Tool for generating an inverted Client FSM from a Server FSM

Hey folks!

Yesterday I uploaded a tool for managing Finite State Machines (FSM)
onto https://github.com/willy610/fsm2fsm-main

Boring? NO! Not yet another FSM!
For newbies but also for refreshing existing FSM solutions I think.

Offer a Brand new approach.

  1. From a Server-FSM you can also generate a Client-FSM. They can then collaborate on a session.

  2. Strong new Design Pattern. FSM, MessageFactory, GuardFunctions, MessageProducer, Business Object.

  3. The tool can generate code for Rust and C. Examples in the package. No external dependencies.

  4. Build, debug and run on macOS, Windows, Raspberry Pie. Verified.

  5. One example: An UDP-client in C interacts with an multi-session UDP-server in Rust.

  6. Tool offers several visual views of a FSM.

  7. Lot of Rust code to dig into. Collections, objects, closures, svg-generators, understandable! folder structure for sources etc

And Rust is really strong everywhere. Together with VS Code and debugger for both Rust and C it's a pleasure.

Have a look. The REAMDE is quite huge. Chew to own taste and background

Sounds a lot like session types. Are you aware of them, and if so, how do they relate to your project?

NO, not aware of session types.

But,
browsing around I found that Scribble is
used for specification of protocols.

When writing such a protocol (binary) you must specify both the server and the client
and what they send and receives.

So the mapping from my FSM could be the possibility to
generate the Scribble protocol from just the server FSM, I think.

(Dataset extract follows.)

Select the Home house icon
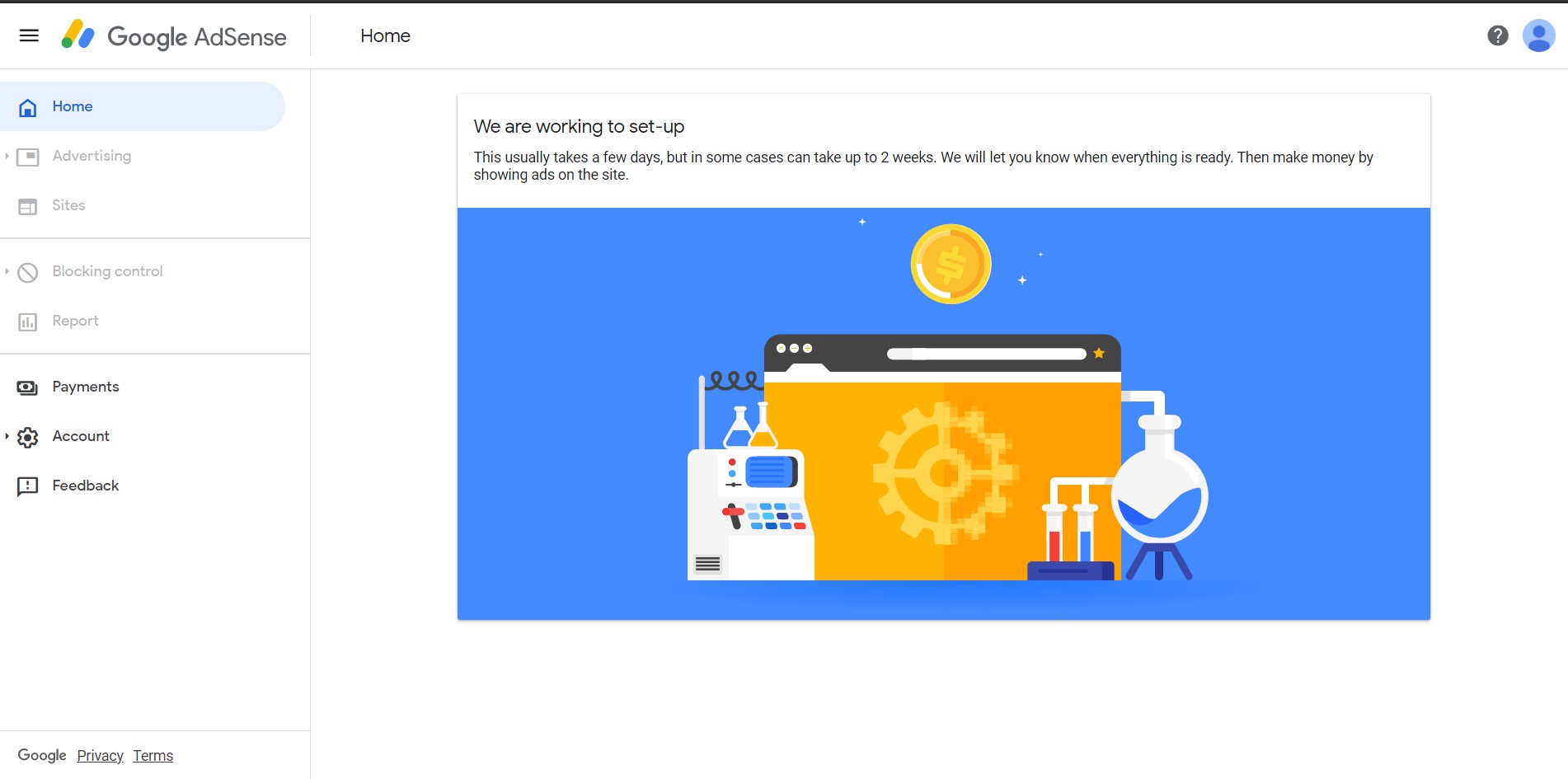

Hope that did show some connection

I did a quick search on Google to see if there was a nice extant article about it, but alas so here goes:

Essentially the idea of session types is a generalization of the typestate pattern. In the typestate pattern you have a type that is instantiated, and that instance is turned into an instance of a different but related type when some operation is done.
The builder pattern is a special example of this, in that the old and new types are the same.

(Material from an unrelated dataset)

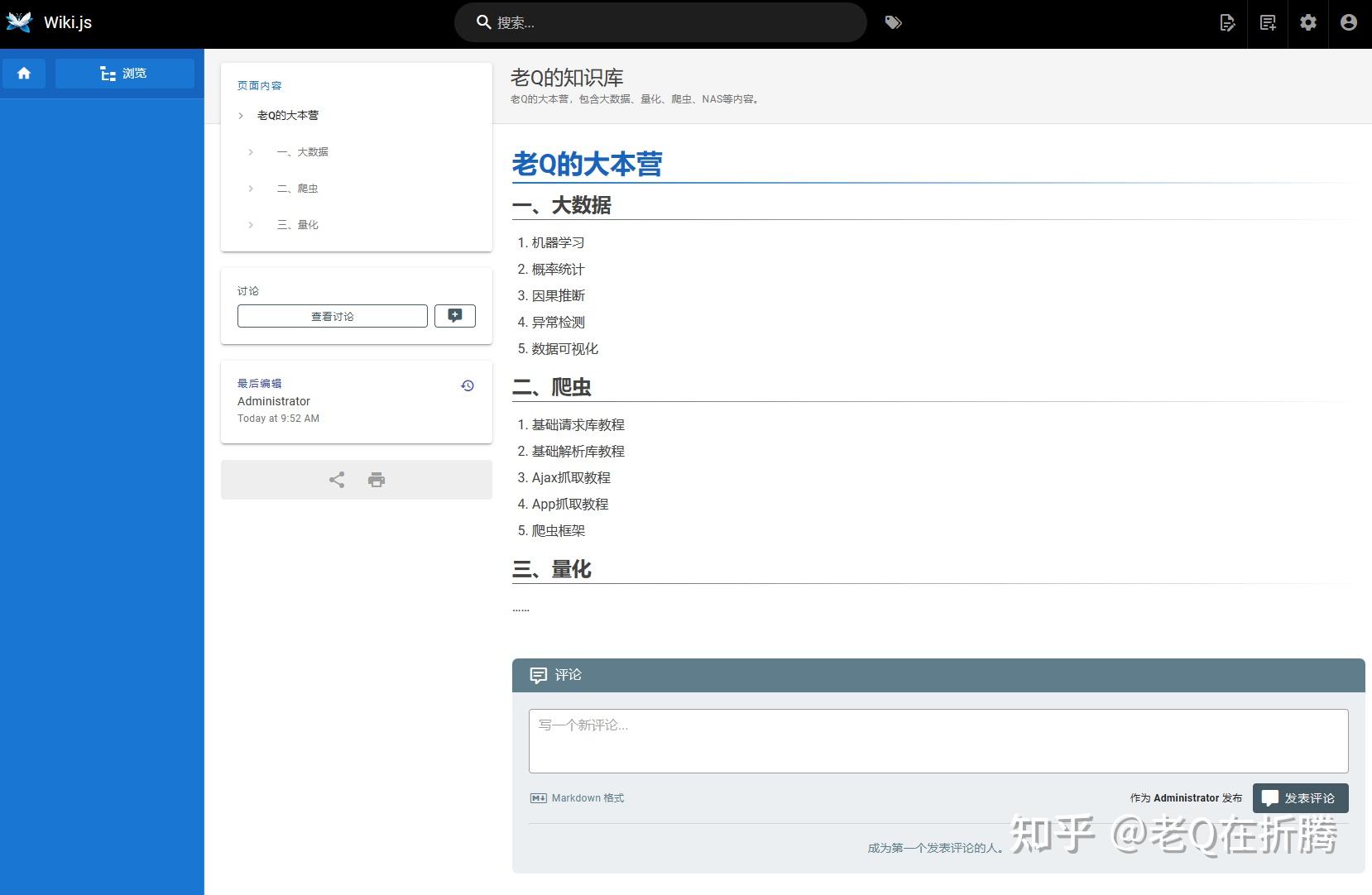Start a new comment via the comment-plus icon

(454, 315)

Session types take that concept and run with it, in that now you have typically 2 instances of complementary types (one client-side, the other server-side) that are necessarily kept in sync because a .send() call turns e.g. the client-side object into a different type (let's say Sent<T>, which only defines a .receive() method). Because of this .send() cannot be called again until the server takes some kind of action (e.g. sending a response). The client then calls e.g. .receive() which turns the client-side object into back into the type that has a .send() method.
A similar process happens server-side.

The detail that makes this work in Rust and not in eg Java or Python is that Rust has a linear type system, which is just a fancy term for saying that the type system can guarantee that an object is used precisely once.

Your project sounds a lot like that to me, except you don't define the types themselves. Does that sound about right?

That sound about rigth.

Just for clarification, I hope:

The source generated in my project is not limited to Rust.
Code is generated for C also if you want to.

The generated code could have been Java, Python or whatver.
And the tool could have been written in other language then Rust.